Hull’s Stephen Martin to discuss new novel at Barnes & Noble’s local author event
Hull’s Stephen B. Martin will be featured at a local author showcase later this month at Barnes & Noble in Hingham.
Martin, who is familiar to Times readers as a former reporter, published his first novel, “Thumper” in April. He will be among a dozen authors discussing and signing their books on Saturday, January 25 at 1 p.m. at Barnes & Noble at the Derby Street Shoppes.
Martin started out as a folk singer in the mid-60s Worcester folk scene. He was a member of the Boston Sound centerpiece Orpheus, who recorded 15 of his original compositions. One of them, “Congress Alley,” has been covered by five other artists. A total of 21 of his songs have been released on major labels, and another thirty on independent labels.
In 1973, Martin relocated to San Francisco, where he played in several popular groups and worked as a music therapist. When the state halved mental health funds, he began a 25-year career in market research, becoming president of the Northern California Market Research Association.
Returning to New England in 1987, he continued writing, performing, and recording. Upon retiring from market research in 2001, he worked as a newspaper reporter for five years before devoting the rest of his life to non-profit efforts. As special projects coordinator at the New England Wildlife Center, Martin recruited, trained, and oversaw a volunteer force of more than 30, many of whom were variously challenged. He co-founded Native support group Lakota Kidz in 2004, the Wildlife Center’s Catbird Café coffeehouse in 2006, and Musicians for the Greater Good in 2018. During the past 15 years, Martin has produced eight CDs in addition to his new novel.

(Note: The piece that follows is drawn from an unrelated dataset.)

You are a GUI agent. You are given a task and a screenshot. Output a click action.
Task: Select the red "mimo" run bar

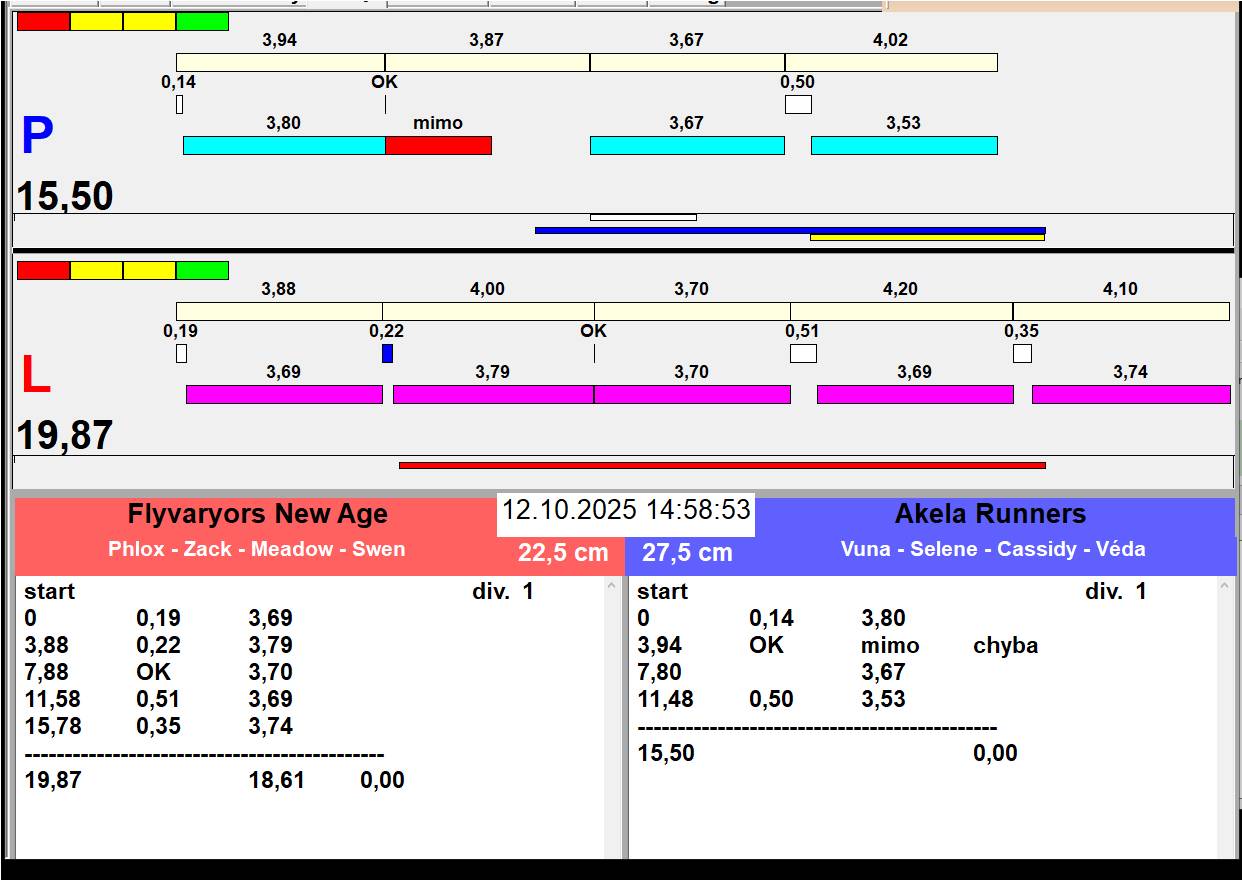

In the book, Thumper spends a lot of time at the Blue Belle Diner in downtown Worcester, under the watchful eye of Charlie, an ex-boxer turned short-order cook, and befriends such marginalized and colorful characters as Worcester's Last Gypsy, Last Ragman, and Last Sidewalk Preacher.
“Thumper” puts the reader “deep into the self of a precocious troubled kid navigating the travails of growing up in a fractured family in a gritty New England factory town in the ’50s,” Dominican University of California Professor Robert L. Bradford wrote in a review. “It accomplishes the goal of all great literature – utilizing evocative details to provide the experience of being an ‘other.’”
The book will be available for sale at the event and at stephenbmartin.net.
Other local authors to be featured at the Hingham event include Iris Leigh, Amanda Davis, Jessica Levai, Margie Benedict, Kendra Vaughan and Kathleen Jeffrey, Christine Knapp, Laurie Davis, Mark Ciccone, William Fleming, and Derek Mola.